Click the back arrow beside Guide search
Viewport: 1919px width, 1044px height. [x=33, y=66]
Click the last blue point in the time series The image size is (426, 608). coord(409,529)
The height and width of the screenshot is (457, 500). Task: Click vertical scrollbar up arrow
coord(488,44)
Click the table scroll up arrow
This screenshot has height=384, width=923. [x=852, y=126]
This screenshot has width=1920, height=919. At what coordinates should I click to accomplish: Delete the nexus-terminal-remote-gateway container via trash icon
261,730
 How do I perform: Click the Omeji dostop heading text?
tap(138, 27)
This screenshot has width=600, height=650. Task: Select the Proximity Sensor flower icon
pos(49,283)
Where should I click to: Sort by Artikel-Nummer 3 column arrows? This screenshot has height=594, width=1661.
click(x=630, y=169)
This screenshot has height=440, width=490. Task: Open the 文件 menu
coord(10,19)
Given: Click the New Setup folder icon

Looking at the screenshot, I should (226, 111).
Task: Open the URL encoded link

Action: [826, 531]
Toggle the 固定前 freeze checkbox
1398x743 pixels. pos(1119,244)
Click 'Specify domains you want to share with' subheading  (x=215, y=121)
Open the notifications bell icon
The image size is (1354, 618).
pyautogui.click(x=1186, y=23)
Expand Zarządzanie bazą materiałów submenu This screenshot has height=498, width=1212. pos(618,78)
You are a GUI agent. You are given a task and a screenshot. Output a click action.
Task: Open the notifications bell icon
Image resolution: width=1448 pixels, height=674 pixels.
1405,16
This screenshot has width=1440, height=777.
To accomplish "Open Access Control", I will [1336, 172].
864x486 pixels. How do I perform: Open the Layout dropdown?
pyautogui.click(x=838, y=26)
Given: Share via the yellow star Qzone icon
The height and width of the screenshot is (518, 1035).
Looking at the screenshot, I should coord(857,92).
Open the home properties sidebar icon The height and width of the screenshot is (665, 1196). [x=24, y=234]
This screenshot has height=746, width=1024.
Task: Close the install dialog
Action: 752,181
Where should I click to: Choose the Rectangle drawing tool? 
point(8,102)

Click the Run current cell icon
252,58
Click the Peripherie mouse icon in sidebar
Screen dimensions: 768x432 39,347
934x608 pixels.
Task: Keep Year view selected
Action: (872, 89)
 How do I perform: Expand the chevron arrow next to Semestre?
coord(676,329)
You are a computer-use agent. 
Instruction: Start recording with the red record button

Your instructions
A faithful copy of all the material is the required answer.

Written answer
Click the back arrow beside Guide search
Viewport: 1919px width, 1044px height. [x=33, y=66]
Click the last blue point in the time series The image size is (426, 608). coord(409,529)
The height and width of the screenshot is (457, 500). Task: Click vertical scrollbar up arrow
coord(488,44)
Click the table scroll up arrow
This screenshot has height=384, width=923. [x=852, y=126]
This screenshot has width=1920, height=919. At what coordinates should I click to accomplish: Delete the nexus-terminal-remote-gateway container via trash icon
261,730
 How do I perform: Click the Omeji dostop heading text?
tap(138, 27)
This screenshot has width=600, height=650. Task: Select the Proximity Sensor flower icon
pos(49,283)
Where should I click to: Sort by Artikel-Nummer 3 column arrows? This screenshot has height=594, width=1661.
click(x=630, y=169)
This screenshot has height=440, width=490. Task: Open the 文件 menu
coord(10,19)
Given: Click the New Setup folder icon

Looking at the screenshot, I should (226, 111).
Task: Open the URL encoded link

Action: [826, 531]
Toggle the 固定前 freeze checkbox
1398x743 pixels. pos(1119,244)
Click 'Specify domains you want to share with' subheading  (x=215, y=121)
Open the notifications bell icon
The image size is (1354, 618).
pyautogui.click(x=1186, y=23)
Expand Zarządzanie bazą materiałów submenu This screenshot has height=498, width=1212. pos(618,78)
You are a GUI agent. You are given a task and a screenshot. Output a click action.
Task: Open the notifications bell icon
Image resolution: width=1448 pixels, height=674 pixels.
1405,16
This screenshot has width=1440, height=777.
To accomplish "Open Access Control", I will [1336, 172].
864x486 pixels. How do I perform: Open the Layout dropdown?
pyautogui.click(x=838, y=26)
Given: Share via the yellow star Qzone icon
The height and width of the screenshot is (518, 1035).
Looking at the screenshot, I should coord(857,92).
Open the home properties sidebar icon The height and width of the screenshot is (665, 1196). [x=24, y=234]
This screenshot has height=746, width=1024.
Task: Close the install dialog
Action: 752,181
Where should I click to: Choose the Rectangle drawing tool? 
point(8,102)

Click the Run current cell icon
252,58
Click the Peripherie mouse icon in sidebar
Screen dimensions: 768x432 39,347
934x608 pixels.
Task: Keep Year view selected
Action: (872, 89)
 How do I perform: Expand the chevron arrow next to Semestre?
coord(676,329)
You are a computer-use agent. 
Instruction: Start recording with the red record button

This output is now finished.